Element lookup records
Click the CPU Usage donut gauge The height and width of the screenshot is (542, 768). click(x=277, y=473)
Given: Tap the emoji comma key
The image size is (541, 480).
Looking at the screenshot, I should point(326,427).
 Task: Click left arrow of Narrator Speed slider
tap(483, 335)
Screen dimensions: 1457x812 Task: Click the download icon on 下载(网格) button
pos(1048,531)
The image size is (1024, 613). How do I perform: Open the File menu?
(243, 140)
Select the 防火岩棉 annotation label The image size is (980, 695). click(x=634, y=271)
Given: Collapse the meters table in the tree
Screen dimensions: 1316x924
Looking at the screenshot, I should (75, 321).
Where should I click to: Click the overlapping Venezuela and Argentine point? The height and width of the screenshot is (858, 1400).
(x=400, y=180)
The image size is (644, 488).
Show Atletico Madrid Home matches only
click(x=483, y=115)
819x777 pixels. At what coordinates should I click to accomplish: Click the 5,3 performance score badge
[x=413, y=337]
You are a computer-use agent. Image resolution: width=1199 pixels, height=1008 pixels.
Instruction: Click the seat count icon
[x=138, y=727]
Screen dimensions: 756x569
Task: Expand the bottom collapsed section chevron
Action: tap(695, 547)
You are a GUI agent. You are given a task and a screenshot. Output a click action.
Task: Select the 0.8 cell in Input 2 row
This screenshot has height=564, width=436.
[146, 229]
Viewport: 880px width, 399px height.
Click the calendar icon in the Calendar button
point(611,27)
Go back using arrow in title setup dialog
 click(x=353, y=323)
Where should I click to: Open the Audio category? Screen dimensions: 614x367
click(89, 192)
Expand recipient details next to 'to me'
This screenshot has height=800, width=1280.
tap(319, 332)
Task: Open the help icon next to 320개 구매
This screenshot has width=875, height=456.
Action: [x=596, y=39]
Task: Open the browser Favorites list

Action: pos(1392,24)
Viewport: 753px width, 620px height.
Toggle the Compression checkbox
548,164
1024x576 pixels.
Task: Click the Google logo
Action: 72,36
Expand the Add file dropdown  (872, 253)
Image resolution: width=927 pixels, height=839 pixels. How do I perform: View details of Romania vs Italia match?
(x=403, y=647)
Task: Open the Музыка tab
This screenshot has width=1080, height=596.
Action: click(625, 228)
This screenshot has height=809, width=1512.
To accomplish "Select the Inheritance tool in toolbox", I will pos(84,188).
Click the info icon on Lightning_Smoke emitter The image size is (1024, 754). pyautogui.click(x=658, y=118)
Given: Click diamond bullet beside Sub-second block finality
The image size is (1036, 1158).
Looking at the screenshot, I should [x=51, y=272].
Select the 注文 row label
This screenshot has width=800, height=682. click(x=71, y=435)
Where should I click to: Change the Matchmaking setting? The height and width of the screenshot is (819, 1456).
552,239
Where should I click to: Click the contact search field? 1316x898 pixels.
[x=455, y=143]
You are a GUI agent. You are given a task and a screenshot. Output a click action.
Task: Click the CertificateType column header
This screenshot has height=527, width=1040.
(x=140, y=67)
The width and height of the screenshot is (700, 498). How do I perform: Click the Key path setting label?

• [PROMPT] Copy the records word for word, from the very first line through the line containing "pos(1048,531)", including both ends.

• [ANSWER TO THE TASK]
Click the CPU Usage donut gauge The height and width of the screenshot is (542, 768). click(x=277, y=473)
Given: Tap the emoji comma key
The image size is (541, 480).
Looking at the screenshot, I should point(326,427).
 Task: Click left arrow of Narrator Speed slider
tap(483, 335)
Screen dimensions: 1457x812 Task: Click the download icon on 下载(网格) button
pos(1048,531)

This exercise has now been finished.